Ever since then, all I see in every face I come across, is that tilted smile. Her existence tainted mine and now I can't feel a thing. All I can feel is how she made me feel once. Terrible, frantic, angry, once-in-a-while warm feelings. I-I've always stumbled my way through life since then, skipping everything that promised me my humanity back. But she was always there, like a thick black shadow resting on my shoulders, whipering over and over "Can I be water? Can I be water?" 

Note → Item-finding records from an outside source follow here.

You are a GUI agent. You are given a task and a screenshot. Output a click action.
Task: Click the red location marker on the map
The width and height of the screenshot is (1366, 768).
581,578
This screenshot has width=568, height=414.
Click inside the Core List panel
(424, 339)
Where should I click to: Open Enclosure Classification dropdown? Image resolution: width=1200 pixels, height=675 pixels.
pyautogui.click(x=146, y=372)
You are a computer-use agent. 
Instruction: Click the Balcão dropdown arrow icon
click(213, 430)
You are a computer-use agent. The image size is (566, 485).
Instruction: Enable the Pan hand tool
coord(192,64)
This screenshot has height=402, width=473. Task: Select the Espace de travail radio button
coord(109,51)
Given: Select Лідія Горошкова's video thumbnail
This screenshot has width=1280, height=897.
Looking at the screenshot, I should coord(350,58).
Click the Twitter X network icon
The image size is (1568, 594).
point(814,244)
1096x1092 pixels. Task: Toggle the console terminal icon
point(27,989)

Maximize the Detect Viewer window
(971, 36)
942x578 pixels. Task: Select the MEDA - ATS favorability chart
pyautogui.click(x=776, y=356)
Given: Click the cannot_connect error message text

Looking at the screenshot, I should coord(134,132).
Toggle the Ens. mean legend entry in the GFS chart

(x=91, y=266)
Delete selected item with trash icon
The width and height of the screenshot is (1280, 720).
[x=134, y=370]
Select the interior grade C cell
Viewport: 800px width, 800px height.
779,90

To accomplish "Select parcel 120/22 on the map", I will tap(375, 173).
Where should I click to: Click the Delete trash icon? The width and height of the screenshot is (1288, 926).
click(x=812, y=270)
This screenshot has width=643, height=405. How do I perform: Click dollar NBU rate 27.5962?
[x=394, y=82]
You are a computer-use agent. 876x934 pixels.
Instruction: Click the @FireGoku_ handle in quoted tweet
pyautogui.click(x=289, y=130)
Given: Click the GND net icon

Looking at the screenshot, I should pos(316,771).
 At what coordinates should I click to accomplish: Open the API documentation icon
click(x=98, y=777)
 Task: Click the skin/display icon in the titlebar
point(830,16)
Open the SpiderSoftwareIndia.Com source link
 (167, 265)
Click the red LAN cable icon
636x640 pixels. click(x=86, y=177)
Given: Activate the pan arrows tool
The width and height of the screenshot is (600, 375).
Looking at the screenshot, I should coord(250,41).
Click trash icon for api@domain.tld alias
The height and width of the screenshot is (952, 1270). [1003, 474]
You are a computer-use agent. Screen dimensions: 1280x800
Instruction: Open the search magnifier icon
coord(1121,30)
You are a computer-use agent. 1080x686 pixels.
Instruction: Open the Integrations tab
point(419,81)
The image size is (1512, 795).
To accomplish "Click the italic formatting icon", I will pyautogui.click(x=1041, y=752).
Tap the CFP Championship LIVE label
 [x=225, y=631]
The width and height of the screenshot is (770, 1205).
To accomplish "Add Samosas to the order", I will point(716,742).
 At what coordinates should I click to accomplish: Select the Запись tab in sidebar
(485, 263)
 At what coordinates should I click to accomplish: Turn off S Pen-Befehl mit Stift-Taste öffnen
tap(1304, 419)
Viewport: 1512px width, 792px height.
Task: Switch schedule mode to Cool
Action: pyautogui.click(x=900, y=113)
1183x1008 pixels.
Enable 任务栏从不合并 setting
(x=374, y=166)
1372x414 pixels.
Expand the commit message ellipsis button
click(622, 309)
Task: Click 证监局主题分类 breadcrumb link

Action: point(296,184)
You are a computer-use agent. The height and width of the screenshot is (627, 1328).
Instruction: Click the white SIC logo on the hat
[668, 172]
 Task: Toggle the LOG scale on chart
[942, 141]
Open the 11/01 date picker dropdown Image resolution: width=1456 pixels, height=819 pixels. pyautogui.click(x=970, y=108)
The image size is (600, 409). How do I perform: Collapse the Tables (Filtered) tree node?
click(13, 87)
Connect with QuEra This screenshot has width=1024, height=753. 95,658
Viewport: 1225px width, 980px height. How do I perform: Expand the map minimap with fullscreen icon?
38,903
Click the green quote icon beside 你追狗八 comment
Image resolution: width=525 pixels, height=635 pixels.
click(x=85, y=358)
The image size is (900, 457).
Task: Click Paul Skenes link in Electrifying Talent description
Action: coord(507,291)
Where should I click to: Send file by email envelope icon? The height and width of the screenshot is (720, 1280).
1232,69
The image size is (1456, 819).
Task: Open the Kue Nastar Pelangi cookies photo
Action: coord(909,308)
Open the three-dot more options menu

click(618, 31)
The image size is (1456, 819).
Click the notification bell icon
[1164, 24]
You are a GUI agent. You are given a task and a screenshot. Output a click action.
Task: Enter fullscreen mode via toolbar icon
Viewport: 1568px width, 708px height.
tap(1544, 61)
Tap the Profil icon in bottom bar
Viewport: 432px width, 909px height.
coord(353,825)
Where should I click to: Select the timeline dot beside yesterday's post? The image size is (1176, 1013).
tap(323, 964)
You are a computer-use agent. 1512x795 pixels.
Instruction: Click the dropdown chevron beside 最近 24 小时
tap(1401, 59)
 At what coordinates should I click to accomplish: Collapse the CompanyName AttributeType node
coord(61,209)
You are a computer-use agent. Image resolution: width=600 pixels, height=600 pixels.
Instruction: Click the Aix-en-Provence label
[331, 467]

And that was all it took, can I be water? Just those four words to pull me away from everyone that I could've shook hands with and introduced myself to. Those four words made me stare at fhe crowds from a distance, instilling hate for the soical beings while I could've been there, talking to people. Making friends. Its funny, because I don't exactly know what its to be friends with someone. She was all I had since I was born. I cradled her to sleep even when I was barely five years old myself. I was all she had. My parents wanted nothing to do with her. They said she was mentally retarted. She looked a bit odd, sure. But... She was fine. She was my sister. I have to take care of her. What else are brothers for?


We grew old together. She never left the house and my parents never cared for her. But I was always there. I used to spend all my time with her after school. I thought her how to spell because she wasn't allowed to go out. She was almost ten now. She still couldn't talk properly. But I didn't mind her incoherent words. I had no friends and I only had her. But then came a day, and she to leave. Forever. And as I went running to her from school, she was almost gone, barely breathing but she said "Can I be water?" and gave me a tilted smile. She left but came back again. She is still here. She keeps saying those words.


Can I be water?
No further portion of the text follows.